**TASK TO CARRY OUT:**
Among the entries below, extract exactly the lines that run from the one with "800x600 pixels." through the one with "Enable the M15 timeframe button", both ends included.

**LISTED RECORDS:**
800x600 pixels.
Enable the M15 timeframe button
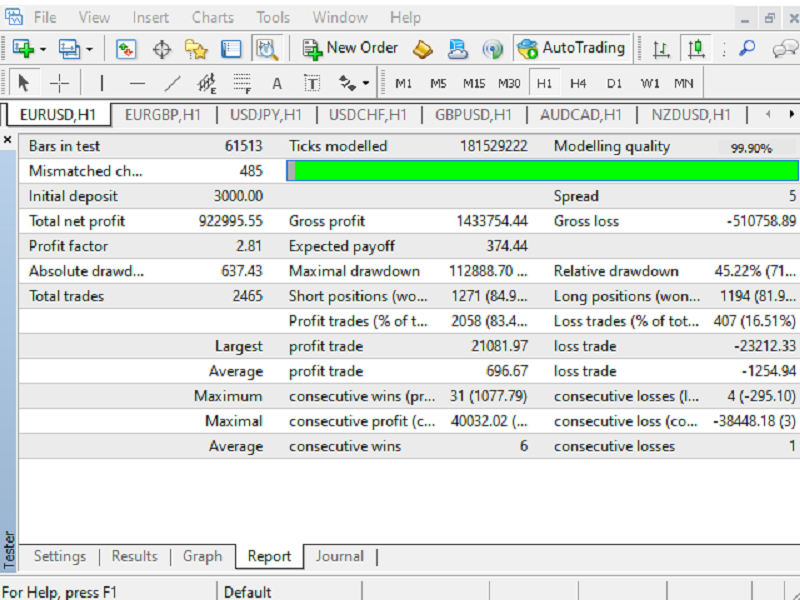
* * *
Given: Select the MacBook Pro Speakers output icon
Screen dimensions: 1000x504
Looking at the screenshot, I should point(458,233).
* * *
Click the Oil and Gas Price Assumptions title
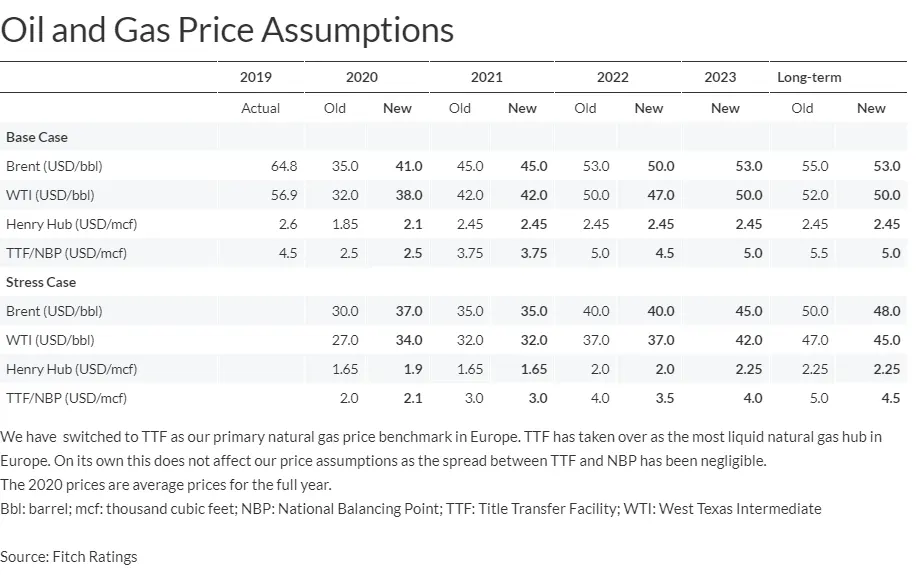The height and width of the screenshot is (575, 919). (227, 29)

**RESULT FOR THIS EXERCISE:**
800x600 pixels.
Enable the M15 timeframe button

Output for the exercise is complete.